- Page text -
┌──
You'd think there'd be some rest here for our travelers, but no. Artie rants to Clank about protecting his daughter from the immorality in the world, but what happens the next morning is disturbing and horrible. Artie, delusional now, imagines Kathy is his dead wife and, well, assaults her. It's not graphic, but it is very hard to watch. Clank catches him and beats the living hell out of him before David stops him from going too far. Kathy wanders out into the field to play with the sheep, seemingly unaffected by what just happened...she's too far gone. Artie hangs himself. Before long, more soldiers show up and surround Kathy, who's gentle at first but becomes more deranged as the soldiers treat her with coldness and fear. She's finally and sadly gunned down as the sheep run past.

David and Judy escape, followed by Clank, who at first brawls with David, thinking he's trying to leave the poor schlub behind. Clank comes to his senses long enough to tell David to get Judy out of there, and stays to engage the oncoming soldiers. David and Judy get away, and Clank valiantly battles a throng of white haz-mat cannon fodder before his tragic demise.
└──
- Information supplied -
┌──
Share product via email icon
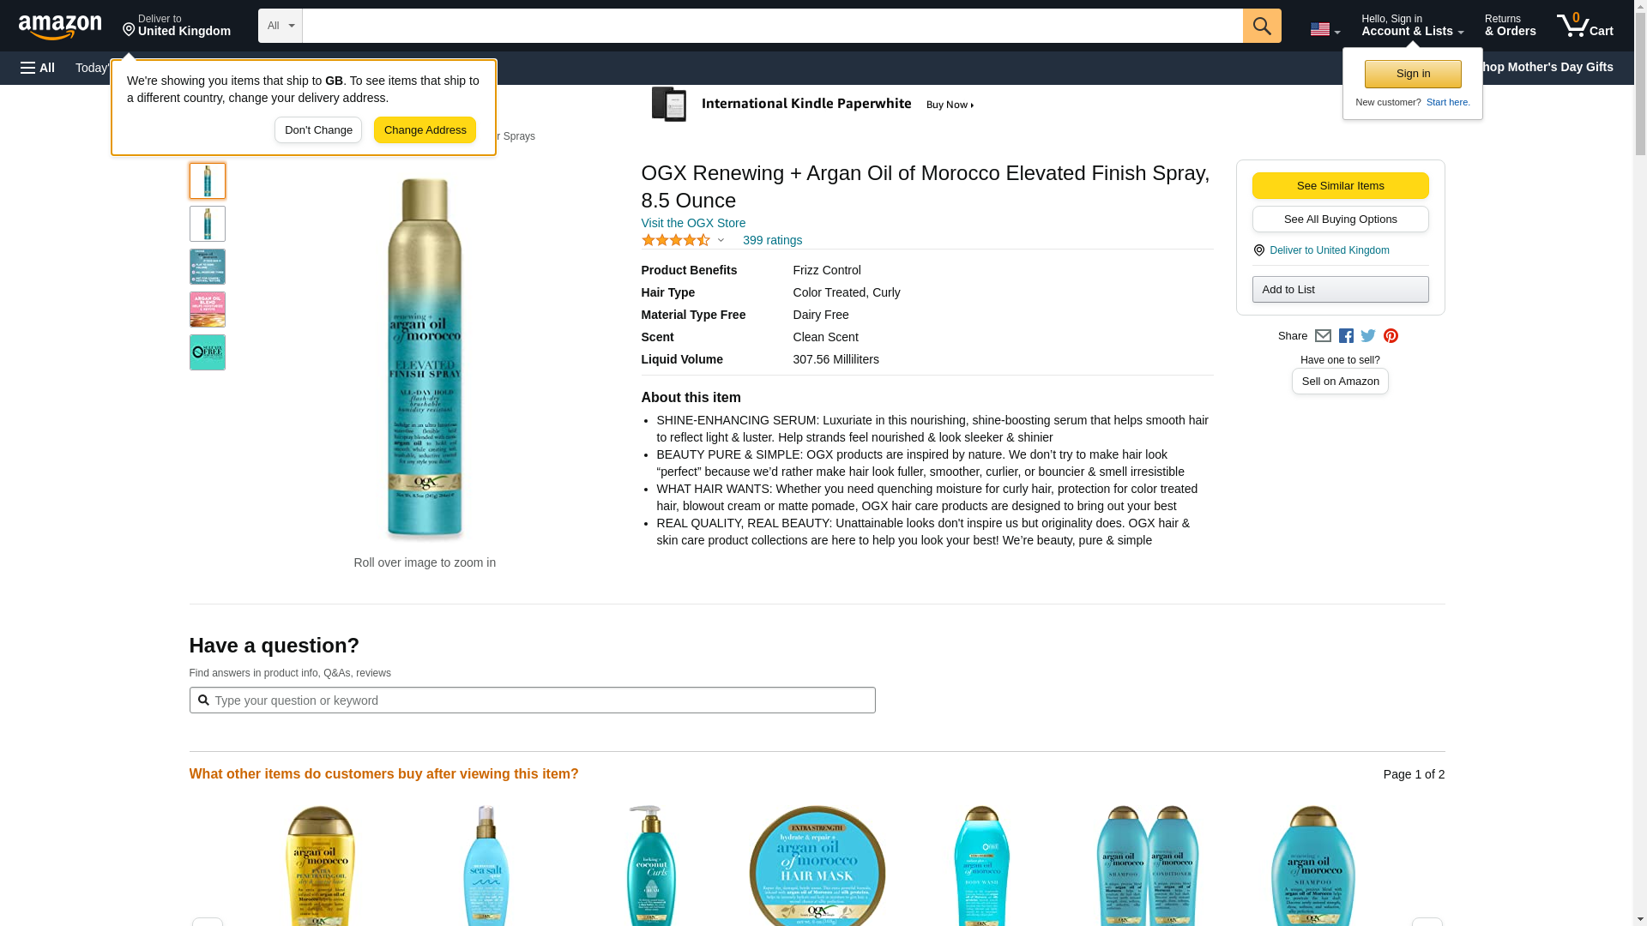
└──
┌──
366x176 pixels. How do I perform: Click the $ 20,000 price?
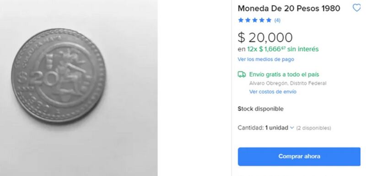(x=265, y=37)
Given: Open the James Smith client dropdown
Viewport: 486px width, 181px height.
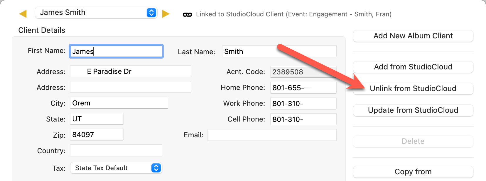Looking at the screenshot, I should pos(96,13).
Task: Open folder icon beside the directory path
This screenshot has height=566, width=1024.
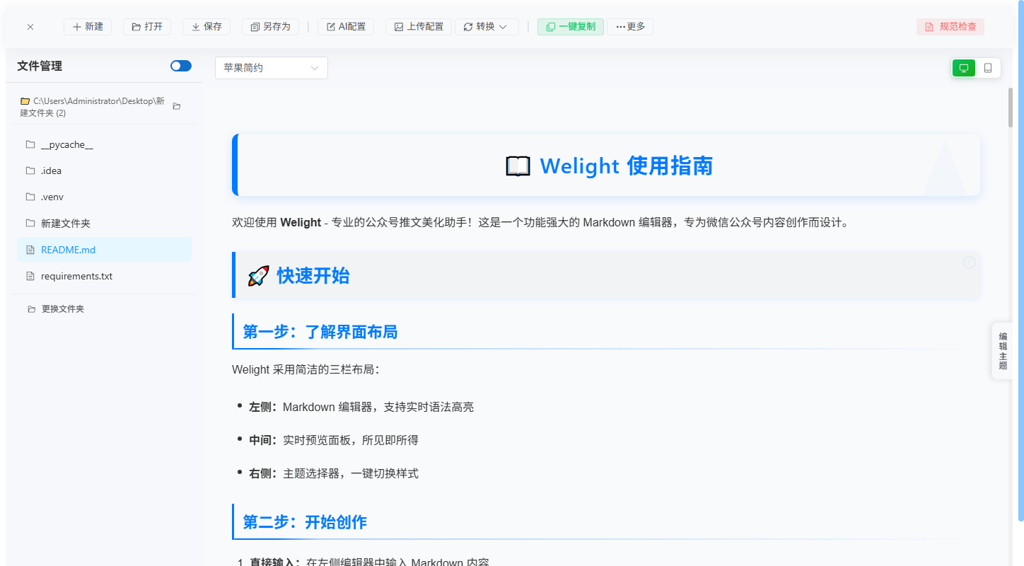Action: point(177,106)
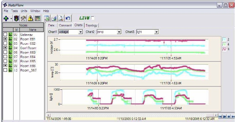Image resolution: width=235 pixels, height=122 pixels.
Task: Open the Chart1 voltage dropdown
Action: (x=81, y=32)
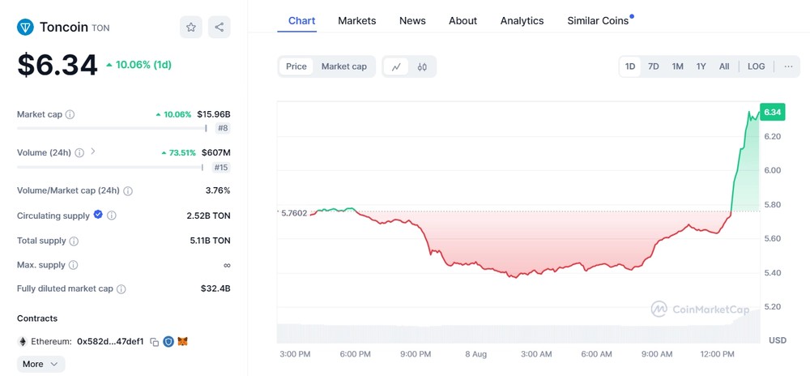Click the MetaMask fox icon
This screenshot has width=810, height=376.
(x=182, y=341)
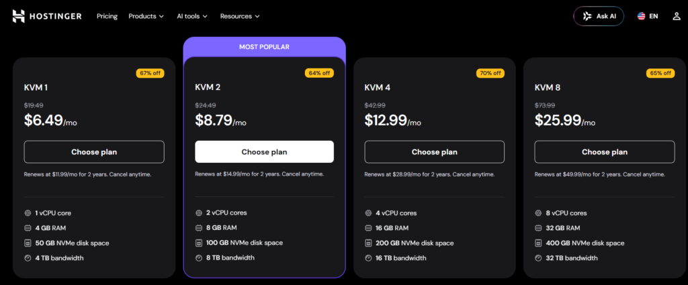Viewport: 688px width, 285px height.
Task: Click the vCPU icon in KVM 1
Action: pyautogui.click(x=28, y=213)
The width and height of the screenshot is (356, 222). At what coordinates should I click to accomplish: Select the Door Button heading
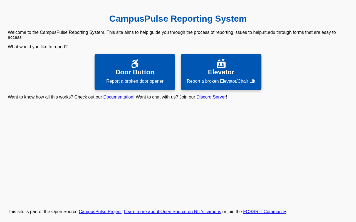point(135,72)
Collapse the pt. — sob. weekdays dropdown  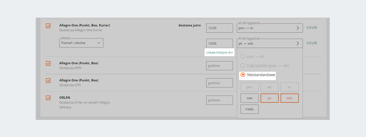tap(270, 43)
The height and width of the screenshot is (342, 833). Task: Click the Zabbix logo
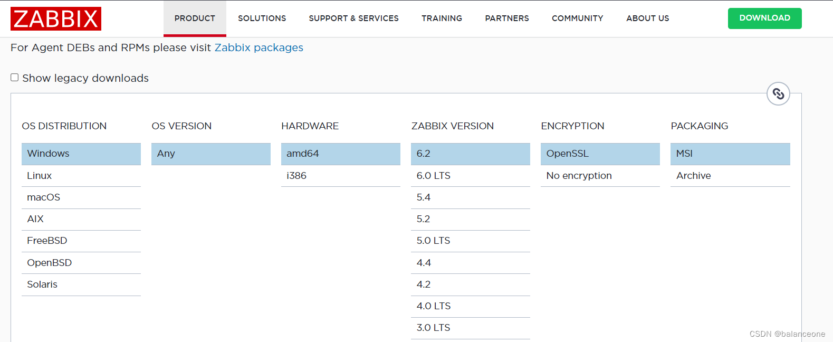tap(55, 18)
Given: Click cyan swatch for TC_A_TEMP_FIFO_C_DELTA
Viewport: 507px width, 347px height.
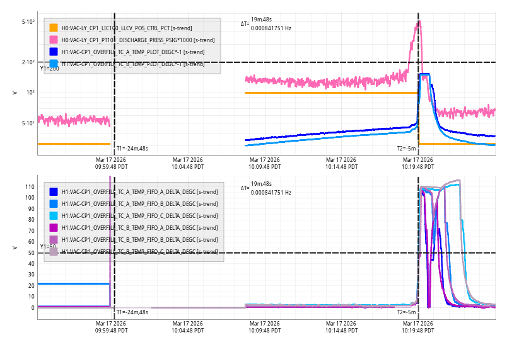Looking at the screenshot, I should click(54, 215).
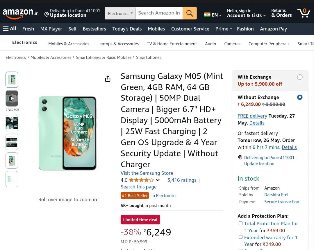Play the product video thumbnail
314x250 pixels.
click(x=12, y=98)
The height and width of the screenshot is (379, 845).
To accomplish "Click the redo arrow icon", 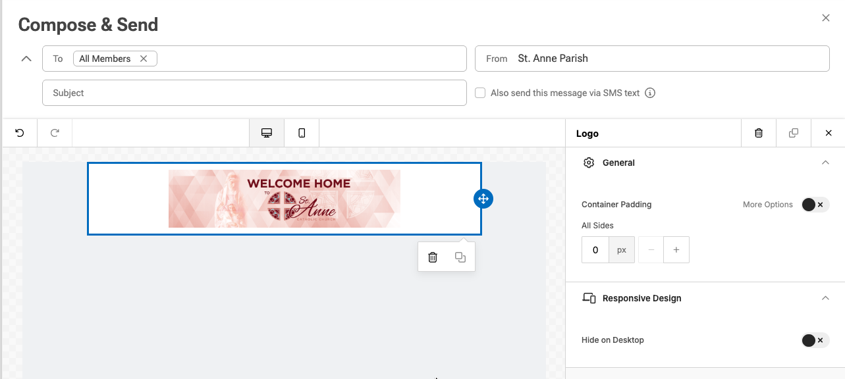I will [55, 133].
└──
- What you have to do -
In the plot recap, condense the paragraph beginning "David and Judy escape" into a short bulleted list that keeps its main events.

- Expected answer -
- David and Judy escape, and Clank follows.
- Clank first fights David, thinking David means to leave him behind.
- Clank recovers enough to tell David to get Judy out, then stays to face the approaching soldiers.
- David and Judy get away.
- Clank fights a crowd of soldiers in white haz-mat suits before he dies.